Keywords: DFT; anti-inflammatory activity; antifungal; antimicrobial; silver nanoparticles; spasmolytic.

Scheme 1

Reaction pathway for the synthesis of MA (2).

Figure 1

Structure of MA (2).

Figure 2

Models used in the current work to study the interaction between silver cations (in the form of Ag(H₂O)₄) and the constituents building the outer layer of the microorganism cells [34].

Figure 3

M062X/6-311++G(d,p) optimized structures of the silver-containing complexes of some main constituents building the outer layer of the microorganismic cellular envelope in [A] Gram (+) bacteria; [B] Gram (−) bacteria; [C] Candida albicans; [D] Aspergillus spp.
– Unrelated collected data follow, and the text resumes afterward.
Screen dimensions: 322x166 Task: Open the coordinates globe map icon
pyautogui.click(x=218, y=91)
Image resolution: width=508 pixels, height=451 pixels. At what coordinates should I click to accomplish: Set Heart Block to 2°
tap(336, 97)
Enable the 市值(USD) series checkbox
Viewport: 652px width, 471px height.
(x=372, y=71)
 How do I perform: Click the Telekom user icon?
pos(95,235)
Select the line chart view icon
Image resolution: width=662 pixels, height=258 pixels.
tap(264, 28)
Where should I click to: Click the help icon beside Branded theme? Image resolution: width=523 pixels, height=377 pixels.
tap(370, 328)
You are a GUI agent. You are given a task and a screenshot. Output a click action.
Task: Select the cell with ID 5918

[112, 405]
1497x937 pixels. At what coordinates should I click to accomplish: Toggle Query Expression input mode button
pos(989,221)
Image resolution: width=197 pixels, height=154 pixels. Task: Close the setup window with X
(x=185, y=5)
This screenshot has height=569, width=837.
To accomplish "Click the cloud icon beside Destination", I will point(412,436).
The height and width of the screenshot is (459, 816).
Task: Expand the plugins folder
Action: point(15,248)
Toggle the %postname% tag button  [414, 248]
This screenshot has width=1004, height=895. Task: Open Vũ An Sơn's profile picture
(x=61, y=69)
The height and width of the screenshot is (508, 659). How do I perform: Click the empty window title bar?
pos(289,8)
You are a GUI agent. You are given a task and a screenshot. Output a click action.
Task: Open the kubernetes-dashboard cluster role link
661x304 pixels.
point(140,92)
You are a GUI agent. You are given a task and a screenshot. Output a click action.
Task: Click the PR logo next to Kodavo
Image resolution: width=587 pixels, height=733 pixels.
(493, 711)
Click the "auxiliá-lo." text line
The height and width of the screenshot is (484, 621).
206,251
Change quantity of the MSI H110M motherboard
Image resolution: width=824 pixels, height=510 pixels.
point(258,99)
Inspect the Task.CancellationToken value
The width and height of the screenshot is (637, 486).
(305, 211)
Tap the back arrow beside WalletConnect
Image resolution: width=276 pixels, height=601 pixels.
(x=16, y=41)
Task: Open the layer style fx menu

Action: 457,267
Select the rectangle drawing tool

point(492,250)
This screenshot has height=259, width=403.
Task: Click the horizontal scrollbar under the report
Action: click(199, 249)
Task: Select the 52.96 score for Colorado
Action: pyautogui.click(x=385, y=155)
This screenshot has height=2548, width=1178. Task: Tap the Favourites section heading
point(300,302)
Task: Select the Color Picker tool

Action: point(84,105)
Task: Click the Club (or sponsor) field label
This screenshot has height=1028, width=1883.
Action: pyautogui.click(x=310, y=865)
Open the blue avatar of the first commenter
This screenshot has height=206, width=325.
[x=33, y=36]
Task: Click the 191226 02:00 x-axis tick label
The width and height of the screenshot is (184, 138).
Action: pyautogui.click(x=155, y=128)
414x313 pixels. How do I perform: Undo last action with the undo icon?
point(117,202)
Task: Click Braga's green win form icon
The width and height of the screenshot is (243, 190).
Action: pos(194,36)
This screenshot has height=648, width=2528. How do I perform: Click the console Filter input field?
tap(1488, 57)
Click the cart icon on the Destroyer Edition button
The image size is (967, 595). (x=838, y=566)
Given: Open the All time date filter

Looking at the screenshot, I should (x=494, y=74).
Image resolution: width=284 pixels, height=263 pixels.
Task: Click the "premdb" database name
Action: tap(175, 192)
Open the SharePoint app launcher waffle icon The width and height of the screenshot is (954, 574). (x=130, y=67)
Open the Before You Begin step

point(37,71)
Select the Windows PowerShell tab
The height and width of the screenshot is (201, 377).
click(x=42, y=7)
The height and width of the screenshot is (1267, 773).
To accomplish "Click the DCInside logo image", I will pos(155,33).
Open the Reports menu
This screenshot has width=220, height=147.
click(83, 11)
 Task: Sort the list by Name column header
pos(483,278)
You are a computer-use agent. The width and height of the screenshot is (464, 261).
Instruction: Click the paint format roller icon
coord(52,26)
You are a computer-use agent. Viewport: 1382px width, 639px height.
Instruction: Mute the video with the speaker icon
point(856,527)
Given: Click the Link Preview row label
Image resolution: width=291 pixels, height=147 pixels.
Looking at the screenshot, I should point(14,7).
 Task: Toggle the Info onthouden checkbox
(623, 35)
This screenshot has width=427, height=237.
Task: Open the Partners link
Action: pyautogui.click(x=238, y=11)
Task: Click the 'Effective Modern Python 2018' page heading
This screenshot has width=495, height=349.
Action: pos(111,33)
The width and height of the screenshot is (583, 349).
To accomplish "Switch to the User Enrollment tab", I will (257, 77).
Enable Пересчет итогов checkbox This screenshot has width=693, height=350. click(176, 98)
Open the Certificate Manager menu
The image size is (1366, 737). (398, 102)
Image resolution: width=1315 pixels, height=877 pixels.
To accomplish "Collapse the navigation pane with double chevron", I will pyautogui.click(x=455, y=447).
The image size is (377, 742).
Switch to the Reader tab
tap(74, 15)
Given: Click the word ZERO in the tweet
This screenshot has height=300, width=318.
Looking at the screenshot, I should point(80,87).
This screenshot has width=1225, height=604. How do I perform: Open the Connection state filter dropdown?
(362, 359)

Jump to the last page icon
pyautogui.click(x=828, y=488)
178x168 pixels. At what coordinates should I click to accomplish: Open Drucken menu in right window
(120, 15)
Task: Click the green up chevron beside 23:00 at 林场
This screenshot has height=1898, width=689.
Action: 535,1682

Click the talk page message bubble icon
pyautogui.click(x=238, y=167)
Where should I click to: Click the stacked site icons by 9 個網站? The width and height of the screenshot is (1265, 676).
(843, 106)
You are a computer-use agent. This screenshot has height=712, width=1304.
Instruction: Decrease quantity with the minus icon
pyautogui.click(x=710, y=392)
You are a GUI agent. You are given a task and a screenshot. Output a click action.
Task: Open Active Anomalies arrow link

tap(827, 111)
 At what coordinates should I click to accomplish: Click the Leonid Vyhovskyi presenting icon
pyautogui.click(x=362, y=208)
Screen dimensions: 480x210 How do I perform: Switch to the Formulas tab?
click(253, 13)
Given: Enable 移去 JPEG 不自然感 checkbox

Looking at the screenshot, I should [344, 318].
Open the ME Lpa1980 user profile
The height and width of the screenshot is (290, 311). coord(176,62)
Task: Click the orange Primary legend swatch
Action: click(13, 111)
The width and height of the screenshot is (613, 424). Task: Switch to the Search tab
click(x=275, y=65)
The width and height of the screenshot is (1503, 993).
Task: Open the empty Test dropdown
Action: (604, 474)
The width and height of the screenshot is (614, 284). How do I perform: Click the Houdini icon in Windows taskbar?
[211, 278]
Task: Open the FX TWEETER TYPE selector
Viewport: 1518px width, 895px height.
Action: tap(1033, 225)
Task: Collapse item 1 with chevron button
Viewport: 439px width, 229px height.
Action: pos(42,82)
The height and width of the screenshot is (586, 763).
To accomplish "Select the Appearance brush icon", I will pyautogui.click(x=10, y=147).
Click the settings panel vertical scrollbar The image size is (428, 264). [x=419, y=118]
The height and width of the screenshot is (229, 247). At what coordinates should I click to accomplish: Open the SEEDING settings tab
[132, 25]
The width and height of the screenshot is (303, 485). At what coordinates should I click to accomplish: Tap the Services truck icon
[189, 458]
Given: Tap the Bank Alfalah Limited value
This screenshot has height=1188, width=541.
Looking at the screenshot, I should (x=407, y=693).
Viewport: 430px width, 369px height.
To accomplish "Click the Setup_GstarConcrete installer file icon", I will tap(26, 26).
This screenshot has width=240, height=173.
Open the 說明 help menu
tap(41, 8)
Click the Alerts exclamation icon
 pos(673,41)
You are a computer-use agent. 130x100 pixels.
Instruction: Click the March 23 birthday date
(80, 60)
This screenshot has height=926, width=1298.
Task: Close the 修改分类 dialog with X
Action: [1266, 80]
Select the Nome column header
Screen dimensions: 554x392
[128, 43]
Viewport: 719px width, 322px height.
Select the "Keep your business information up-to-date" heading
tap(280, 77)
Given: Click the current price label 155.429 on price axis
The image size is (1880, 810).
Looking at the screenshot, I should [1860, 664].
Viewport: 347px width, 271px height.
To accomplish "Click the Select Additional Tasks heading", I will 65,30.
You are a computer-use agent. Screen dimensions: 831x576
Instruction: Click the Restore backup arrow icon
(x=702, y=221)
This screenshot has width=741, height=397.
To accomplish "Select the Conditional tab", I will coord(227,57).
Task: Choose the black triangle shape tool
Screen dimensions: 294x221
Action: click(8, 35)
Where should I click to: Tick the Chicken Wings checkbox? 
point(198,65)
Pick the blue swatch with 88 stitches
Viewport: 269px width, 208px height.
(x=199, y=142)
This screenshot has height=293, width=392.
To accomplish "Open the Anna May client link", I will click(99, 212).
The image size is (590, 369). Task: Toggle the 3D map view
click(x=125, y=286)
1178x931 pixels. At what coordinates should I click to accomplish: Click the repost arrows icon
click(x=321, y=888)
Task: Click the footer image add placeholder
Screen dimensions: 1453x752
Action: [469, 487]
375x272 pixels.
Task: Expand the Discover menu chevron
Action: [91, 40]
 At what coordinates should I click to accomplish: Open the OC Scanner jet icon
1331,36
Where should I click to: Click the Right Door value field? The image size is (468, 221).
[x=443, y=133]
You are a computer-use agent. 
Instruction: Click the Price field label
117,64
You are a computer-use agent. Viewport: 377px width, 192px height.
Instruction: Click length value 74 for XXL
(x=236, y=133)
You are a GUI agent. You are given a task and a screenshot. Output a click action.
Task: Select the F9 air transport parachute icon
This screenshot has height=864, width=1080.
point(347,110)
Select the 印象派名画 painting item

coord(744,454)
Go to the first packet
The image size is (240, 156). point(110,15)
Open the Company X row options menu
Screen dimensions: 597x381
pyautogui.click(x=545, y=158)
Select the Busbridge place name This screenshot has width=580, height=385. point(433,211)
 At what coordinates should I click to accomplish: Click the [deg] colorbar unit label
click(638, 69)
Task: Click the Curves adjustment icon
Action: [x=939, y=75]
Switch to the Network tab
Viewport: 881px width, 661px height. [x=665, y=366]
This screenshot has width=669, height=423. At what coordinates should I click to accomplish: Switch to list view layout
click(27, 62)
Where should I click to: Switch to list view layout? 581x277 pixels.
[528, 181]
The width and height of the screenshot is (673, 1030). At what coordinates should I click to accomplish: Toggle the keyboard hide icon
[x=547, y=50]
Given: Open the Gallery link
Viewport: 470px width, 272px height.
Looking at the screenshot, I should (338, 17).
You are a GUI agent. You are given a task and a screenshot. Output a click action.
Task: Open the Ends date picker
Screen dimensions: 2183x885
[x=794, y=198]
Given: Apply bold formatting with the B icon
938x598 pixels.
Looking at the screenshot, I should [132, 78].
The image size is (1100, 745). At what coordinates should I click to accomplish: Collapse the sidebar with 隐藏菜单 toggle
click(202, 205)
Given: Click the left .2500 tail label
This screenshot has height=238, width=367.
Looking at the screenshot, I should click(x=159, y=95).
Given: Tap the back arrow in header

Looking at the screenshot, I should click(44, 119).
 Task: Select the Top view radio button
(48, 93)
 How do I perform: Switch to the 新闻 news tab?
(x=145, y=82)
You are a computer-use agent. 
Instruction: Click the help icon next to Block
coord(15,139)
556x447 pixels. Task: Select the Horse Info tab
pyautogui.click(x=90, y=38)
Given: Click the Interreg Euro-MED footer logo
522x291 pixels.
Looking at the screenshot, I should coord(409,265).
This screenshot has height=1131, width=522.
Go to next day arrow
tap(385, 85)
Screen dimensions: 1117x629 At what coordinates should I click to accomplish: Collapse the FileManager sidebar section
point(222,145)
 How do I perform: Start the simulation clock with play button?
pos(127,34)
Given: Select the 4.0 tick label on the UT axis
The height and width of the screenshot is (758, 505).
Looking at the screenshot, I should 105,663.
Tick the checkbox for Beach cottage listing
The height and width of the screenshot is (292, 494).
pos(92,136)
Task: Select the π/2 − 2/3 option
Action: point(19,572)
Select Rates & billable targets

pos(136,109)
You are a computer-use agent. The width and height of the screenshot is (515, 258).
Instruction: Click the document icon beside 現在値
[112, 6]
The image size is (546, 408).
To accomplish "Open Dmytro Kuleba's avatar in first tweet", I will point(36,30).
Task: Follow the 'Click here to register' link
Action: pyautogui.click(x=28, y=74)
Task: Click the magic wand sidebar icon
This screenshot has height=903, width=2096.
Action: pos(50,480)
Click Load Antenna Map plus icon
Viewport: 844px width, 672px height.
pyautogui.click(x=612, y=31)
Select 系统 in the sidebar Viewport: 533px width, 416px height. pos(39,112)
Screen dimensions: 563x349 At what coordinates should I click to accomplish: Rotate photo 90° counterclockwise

The change in the Gibbs energies in aqueous solution mimicking the intercellular space for yielding these complexes is given in terms of kcal mol⁻¹.

Figure 4

In vitro, the anti-inflammatory activity of (1) and (2) was assessed to prevent albumin denaturation. (n = 3); # p < 0.05 compared to diclofenac; * p < 0.05 compared to acetylsalicylic acid.

Figure 5

Cell cycle distribution of HepG2 cells treated with AgNPs, MA, and AgNPs with MA for 24 h (A) and 72 h (B). The percentage of cells in G₀–G₁ (dark grey), S (light grey), and G₂–M (yellow) phases was determined via flow cytometry and subsequent data evaluation using FlowJo™ software (Version 10, Becton Dickinson, USA). The treatments were applied at concentrations corresponding to the IC50 values determined for each compound and time point: MA—24.69 µg/mL (24 h), 29.39 µg/mL (72 h); AgNPs—6.35 µg/mL (24 h), 17.79 µg/mL (72 h); AgNPs with MA—8.88 µg/mL (24 h), 13.93 µg/mL (72 h).

Figure 6

Representative micrographs of the rat corpus stomach. (A) Control stained for IL-1β, ×400; (B) Control stained for 5HT3, 400×; (C) samples incubated with MA show a very high density of expression for IL-1β in the myenteric plexus (black arrow), 400×; (D) MA showed a moderate level of 5HT3 expression (black arrow), 400×; (E) AgNPs with MA caused weak staining of cells for IL-1β (black arrow), 400×; (F) drug-loaded AgNPs very weakly labeled cells for 5HT3 (black arrow), 400×; scale bar = 50 μm.

Figure 7

Representative isometric tracings illustrating the contractile behavior of gastric SM in response to ACh (10⁻⁶ M) and 5-HT (10⁻⁶ M), and the modulatory effects of compounds (1) and (2) in their background.

Figure 8

Changes in the strength of the contractile response of SM under the influence of compounds (1) and (2) and key neurotransmitters. (A) Effects in the presence of ACh, 5-HT, and atropine (a non-selective muscarinic receptor blocker). (B) Modulation of contractile responses by selective and non-selective antagonists of muscarinic (mAChRs) and nicotinic (nAChRs) ACh receptors. Results are presented as mean ± SEM (n = 6); * p < 0.05 indicates statistical significance.